### TASK MATERIAL

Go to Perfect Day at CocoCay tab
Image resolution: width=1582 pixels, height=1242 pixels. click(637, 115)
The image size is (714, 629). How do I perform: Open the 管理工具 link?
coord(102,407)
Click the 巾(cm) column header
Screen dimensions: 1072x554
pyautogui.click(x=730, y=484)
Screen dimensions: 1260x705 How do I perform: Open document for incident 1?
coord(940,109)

######
### TASK MATERIAL

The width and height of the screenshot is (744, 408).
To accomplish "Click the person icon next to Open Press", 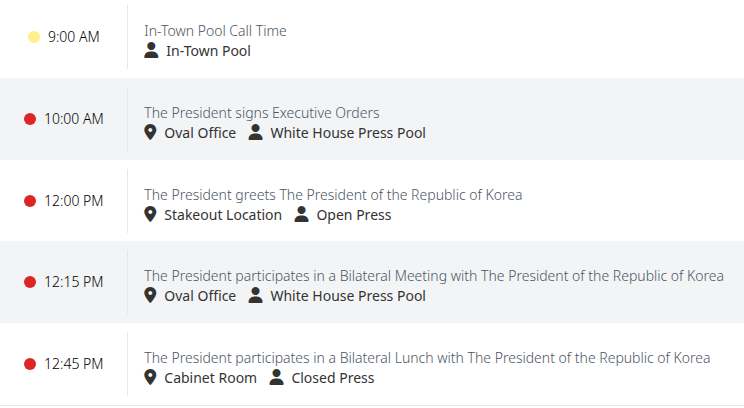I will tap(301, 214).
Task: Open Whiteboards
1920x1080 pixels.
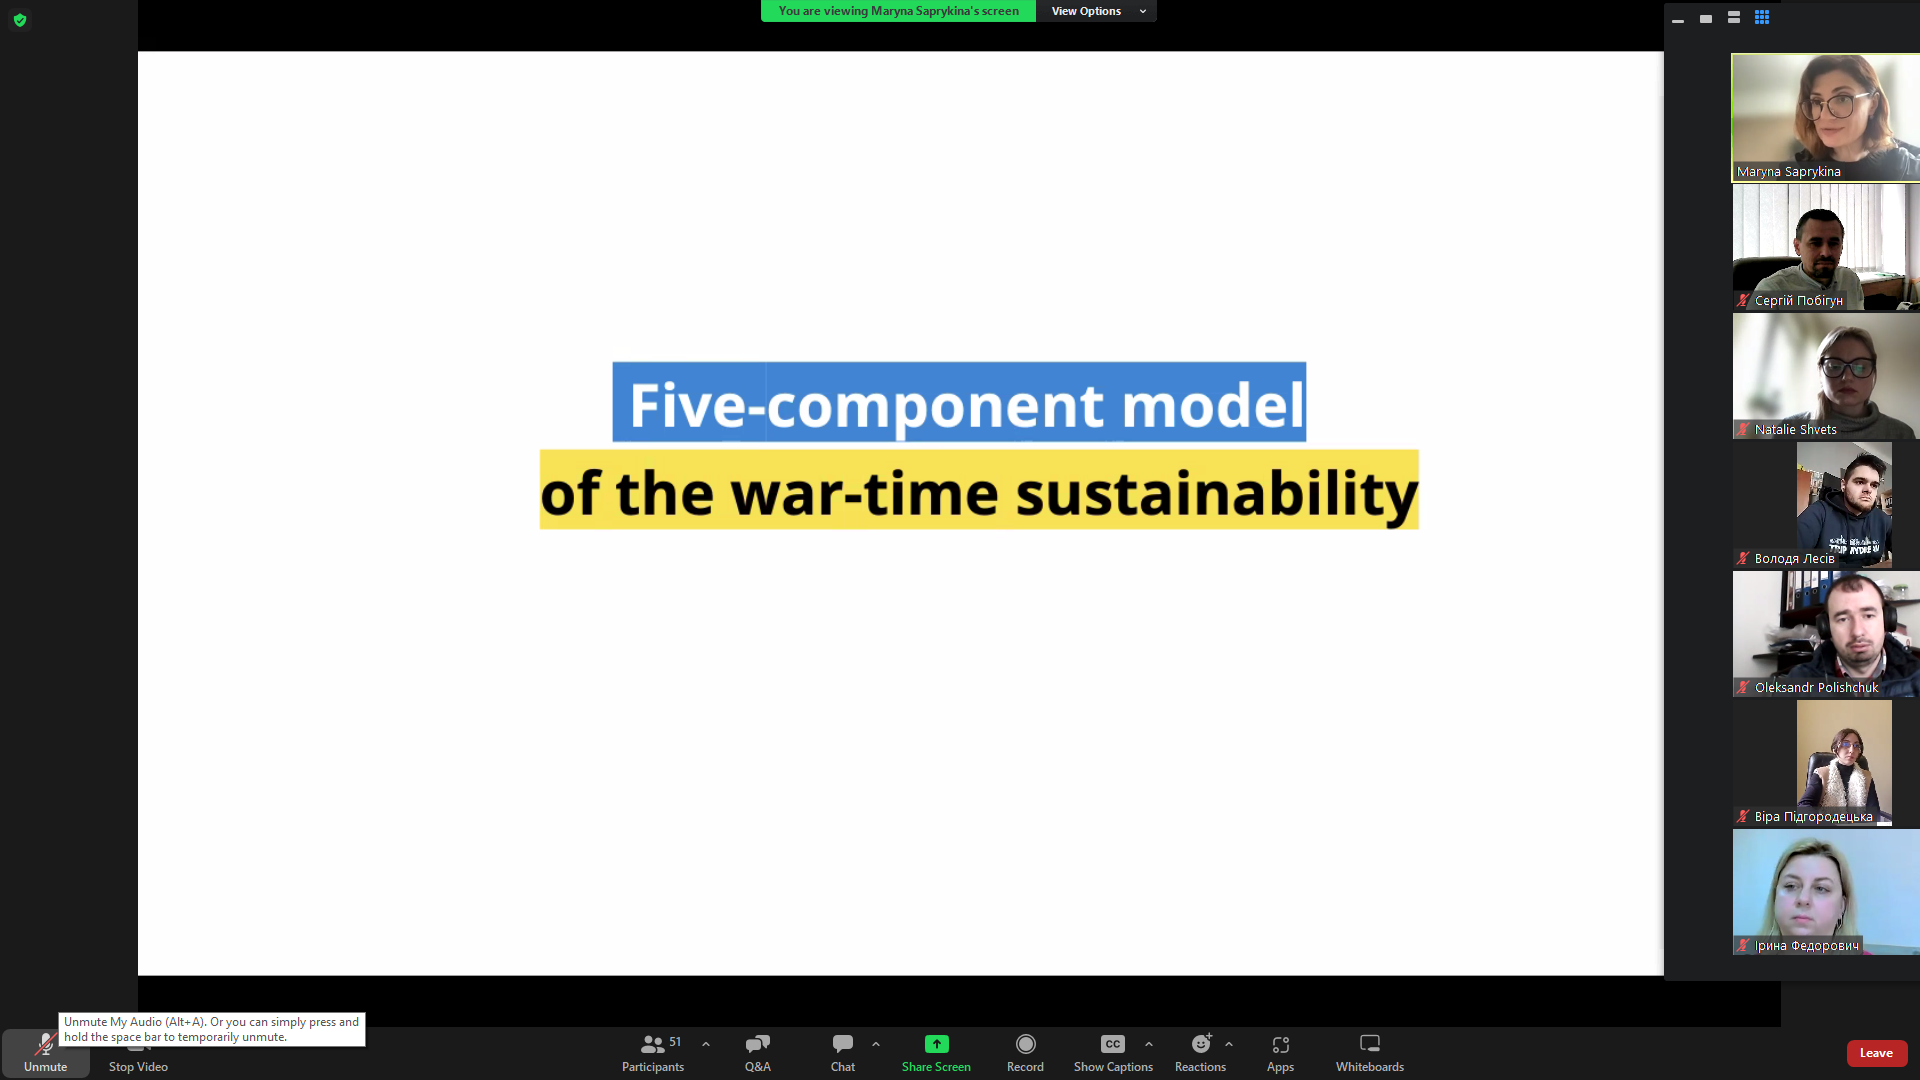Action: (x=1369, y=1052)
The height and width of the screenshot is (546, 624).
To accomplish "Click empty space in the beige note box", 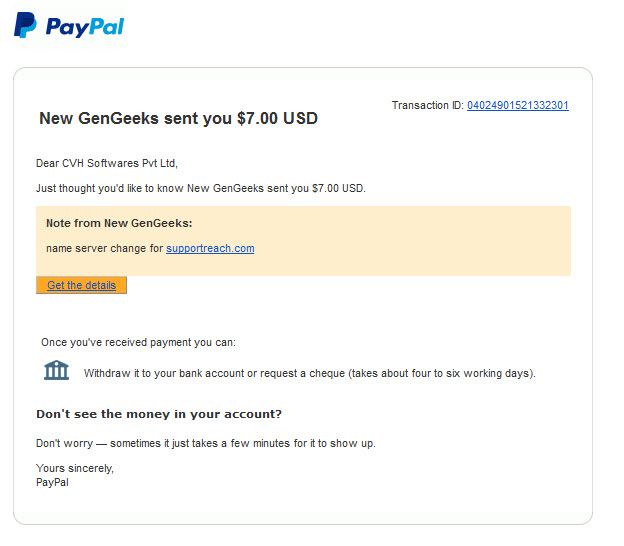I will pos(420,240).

######
### TASK MATERIAL

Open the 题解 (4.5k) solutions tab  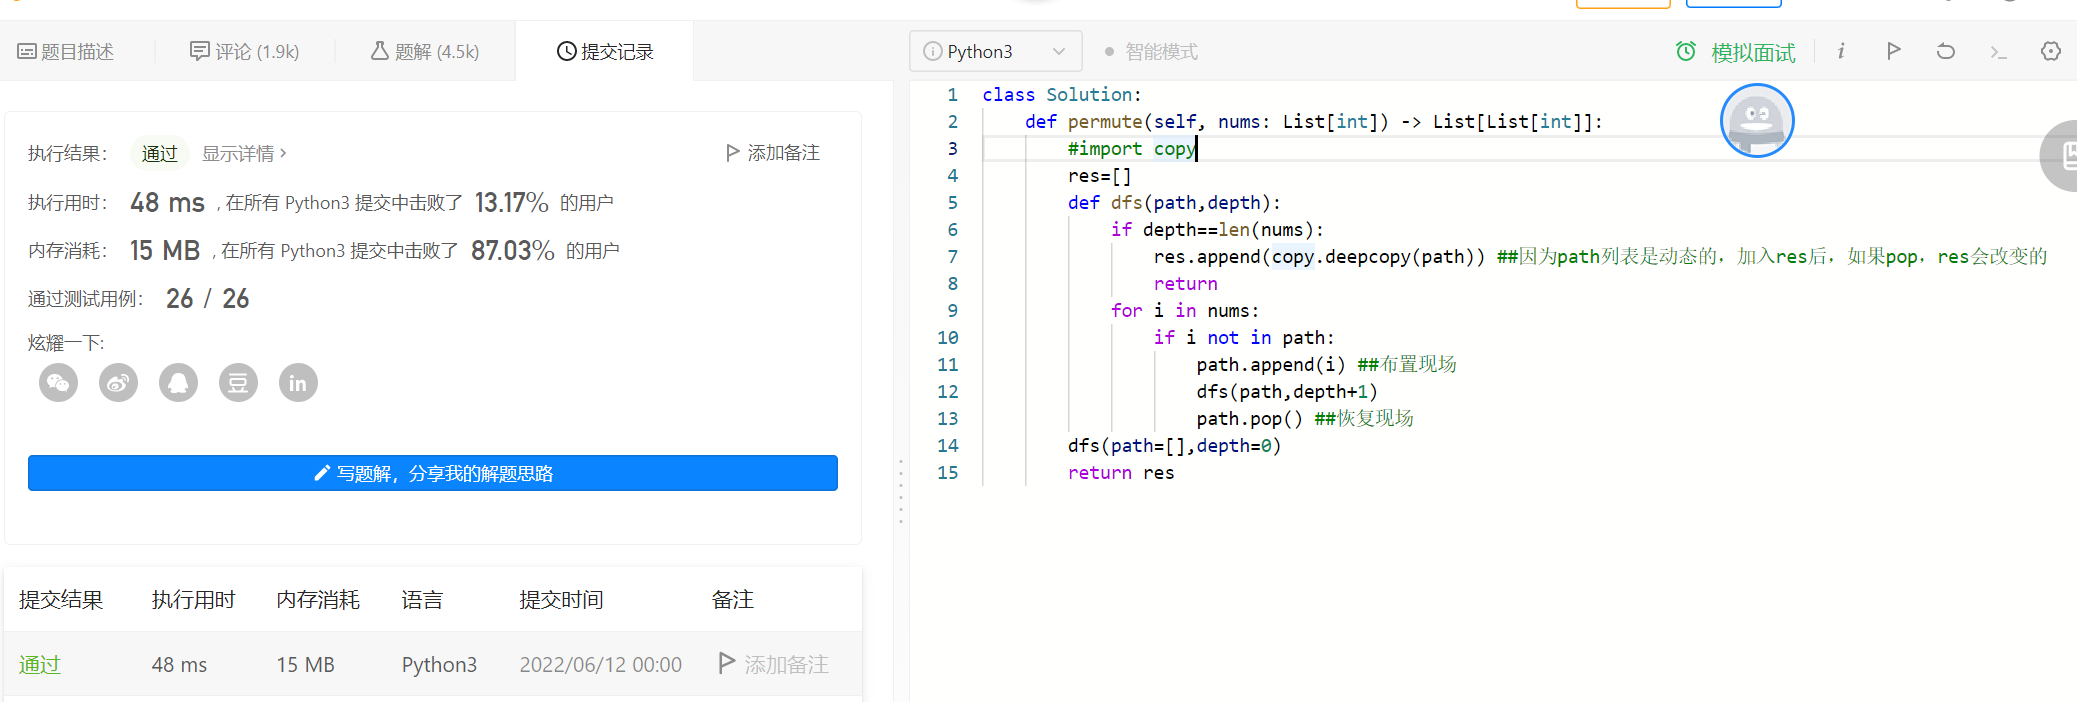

######

## WHAT IS BEING ASKED
Rescale the data starting at the line containing "Click the 巾(cm) column header" and ending at the line containing "coord(940,109)", both included, and give only those lines again, requests included. Multiply every coordinate in the answers by 0.3 and round to whole numbers, with halves rounded up.

## THE RESPONSE
Click the 巾(cm) column header
Screen dimensions: 1072x554
pyautogui.click(x=219, y=145)
Screen dimensions: 1260x705 How do I perform: Open document for incident 1?
coord(282,33)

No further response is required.